The Global Mental Health Program

Introduction

Global mental health education, scholarship, and advocacy for human rights are core missions for the George Washington University (GW) School of Medicine and Health Sciences (SMHS) Department of Psychiatry and Behavioral Sciences. Our Global Mental Health Program is grounded in ethical commitments to further mental health and relieve suffering for those who live in low- and middle-income countries and zones of armed conflict, as well as for immigrants and refugees who live in our country. The centrality of global mental health in our department’s mission is also a product of our patient populations, faculty, and institutional resources in metropolitan Washington.

The Washington-metropolitan area is one of our nation's most multi-ethnic regions, with as many as 180 countries and 100 languages represented in District of Columbia and suburban Northern Virginia and Maryland public schools. Complementing this diversity, our full-time and clinical faculty include teachers, scholars, researchers, and clinicians who are internationally recognized for their expertise in cultural psychiatry, torture-survivor rehabilitation, treatment of traumatic stress disorders, ethnopharmacology, medical diplomacy, mental health response to disasters and human catastrophes, human rights advocacy, psychiatric evaluation of refugees seeking political asylum, and development of mental health services in low- and middle-income countries.


GMH Residency Curriculum

Our GMH curriculum provides all our psychiatry residents with expertise that is as usable within the U.S. as it is in low-income countries. At GW, we recognize that GMH skill sets are also those needed for multicultural urban populations and underserved rural populations in the U.S. GMH training is ideal preparation for future community psychiatrists. GMH requires clinicians to learn how to address adversities other than psychiatric illnesses, such as demoralization, grief, loss of dignity, and human rights violations, all of which our residents learn to help patients through using a variety of therapeutic skills. GW teaches residents to support patients in building resilience, not just to treat psychopathology.
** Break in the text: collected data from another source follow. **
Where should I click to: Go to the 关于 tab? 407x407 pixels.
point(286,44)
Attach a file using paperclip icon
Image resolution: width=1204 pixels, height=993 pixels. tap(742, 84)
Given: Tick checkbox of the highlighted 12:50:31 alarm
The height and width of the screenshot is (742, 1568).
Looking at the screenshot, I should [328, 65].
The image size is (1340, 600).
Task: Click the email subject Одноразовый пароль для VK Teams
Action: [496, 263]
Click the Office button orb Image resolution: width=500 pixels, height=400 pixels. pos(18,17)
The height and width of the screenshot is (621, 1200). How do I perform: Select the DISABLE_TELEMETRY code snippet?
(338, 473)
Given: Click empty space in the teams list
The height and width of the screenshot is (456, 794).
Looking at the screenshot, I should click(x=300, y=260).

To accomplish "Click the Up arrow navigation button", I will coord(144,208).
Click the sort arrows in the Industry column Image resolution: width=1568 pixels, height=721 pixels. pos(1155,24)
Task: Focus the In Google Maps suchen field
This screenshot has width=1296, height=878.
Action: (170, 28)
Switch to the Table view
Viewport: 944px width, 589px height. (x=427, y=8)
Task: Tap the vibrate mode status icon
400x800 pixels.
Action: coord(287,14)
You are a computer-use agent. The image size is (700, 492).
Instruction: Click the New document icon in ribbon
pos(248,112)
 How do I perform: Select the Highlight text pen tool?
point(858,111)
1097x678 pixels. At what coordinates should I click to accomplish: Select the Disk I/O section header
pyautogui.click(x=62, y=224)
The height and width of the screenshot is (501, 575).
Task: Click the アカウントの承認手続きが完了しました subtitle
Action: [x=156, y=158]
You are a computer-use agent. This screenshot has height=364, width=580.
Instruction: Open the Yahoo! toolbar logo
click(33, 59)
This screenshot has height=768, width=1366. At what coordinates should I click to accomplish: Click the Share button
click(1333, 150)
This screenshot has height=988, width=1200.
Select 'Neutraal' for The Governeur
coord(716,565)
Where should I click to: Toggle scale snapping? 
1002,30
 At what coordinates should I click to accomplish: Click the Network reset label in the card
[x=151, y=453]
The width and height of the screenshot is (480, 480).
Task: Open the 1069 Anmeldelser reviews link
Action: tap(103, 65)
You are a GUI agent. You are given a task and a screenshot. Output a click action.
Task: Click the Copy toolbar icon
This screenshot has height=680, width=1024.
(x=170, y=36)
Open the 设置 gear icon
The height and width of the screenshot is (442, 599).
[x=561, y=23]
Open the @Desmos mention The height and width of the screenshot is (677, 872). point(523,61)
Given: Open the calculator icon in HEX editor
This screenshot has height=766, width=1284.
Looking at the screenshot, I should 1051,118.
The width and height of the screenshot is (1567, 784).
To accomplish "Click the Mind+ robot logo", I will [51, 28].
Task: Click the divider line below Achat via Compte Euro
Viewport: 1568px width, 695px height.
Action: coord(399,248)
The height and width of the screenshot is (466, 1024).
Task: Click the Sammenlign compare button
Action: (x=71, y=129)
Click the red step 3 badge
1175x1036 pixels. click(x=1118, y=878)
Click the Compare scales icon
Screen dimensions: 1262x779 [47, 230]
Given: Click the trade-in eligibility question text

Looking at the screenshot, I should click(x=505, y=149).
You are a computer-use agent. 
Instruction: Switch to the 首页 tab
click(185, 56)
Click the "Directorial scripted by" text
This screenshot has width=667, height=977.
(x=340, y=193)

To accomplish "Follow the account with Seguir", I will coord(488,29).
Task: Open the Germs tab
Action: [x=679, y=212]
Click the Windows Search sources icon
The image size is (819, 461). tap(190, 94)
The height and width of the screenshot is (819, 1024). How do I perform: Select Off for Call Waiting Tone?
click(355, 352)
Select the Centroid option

All of our residents train in a Global Mental Health curricular thread that spans throughout their training at GW. GW psychiatry residents study global mental health and cultural psychiatry during PGY-II and PGY-III seminars and learn therapies for posttraumatic symptoms. In addition to these didactic global mental health educational opportunities, residents may elect to train in multiple clinical settings applying their learning to clinical practice treating patients in a clinic for immigrants and refugees. The GW Department of Psychiatry and Behavioral Sciences provides the psychiatric component of mental health services at Northern Virginia Family Services, whose multilingual psychosocial programs include the Program for Survivors of Torture and Severe Trauma. Through a year-long, half-day weekly clinic for PGY-III residents at NVFS, residents can grow advanced levels of expertise in psychiatric care for immigrants, refugees, and political torture survivors. At NVFS, residents treat a patient population of immigrants and refugees, collaborating closely with patients’ therapists who also serve as interpreters for non-English-speaking patients. Furthermore, residents can conduct asylum evaluations for political refugees alongside GW faculty members.

Residents also learn in didactics about the role of spirituality in mental health and coping with medical and psychiatric illnesses. Opportunities for further study are available at the George Washington University Institute on Spirituality and Health (GWISH) in educational programs that assist physicians seeking to respond to spiritual needs of patients in their provision of health care. Drawing upon patients’ spiritualities for resilience can be vital for promoting mental health in many cultures.


Additional GMH Opportunities

Residents in the GW Psychiatry Residency Program may explore global mental health interests through educational and research opportunities to complement their clinical training. Residents at GW have the option to pursue additional graduate degrees through part-time studies, including an MPH with complete tuition remission at the leading GW Milken Institute School of Public Health. In MPH studies, residents may choose to focus on global health, health policy, health promotion, or multiple other scholarly tracks. Multiple GW Psychiatry Department of Psychiatry and Behavioral Sciences faculty have joint appointments in the School of Public Health.

Finally, motivated residents have the unique opportunity to contribute to research under the mentorship of psychiatrist and anthropologist Brandon Kohrt, MD, PhD, Charles and Sonia Akman Professor of Global Psychiatry, now leads a GMH division with grant-funded research in 15 countries. Most recently, Kohrt’s research team was awarded an NIMH R01 $2,900,000 grant. Dr. Kohrt’s mental health services research in the GW Global Mental Health EQUITY Lab spans access, availability, affordability, and acceptability of mental health services for those who live in low- and middle-income countries, as well as prioritization of these same GMH principles to the delivery of mental health services in the U.S.


Global mental health has been a good fit for the natural strengths of our department. It also has extended the reach of our person-centered commitment into the wider world. The training that our residents have gained has outfitted them well for psychiatric careers at home or abroad. After 21 years, our global mental health program has shown how the global is also local for psychiatry.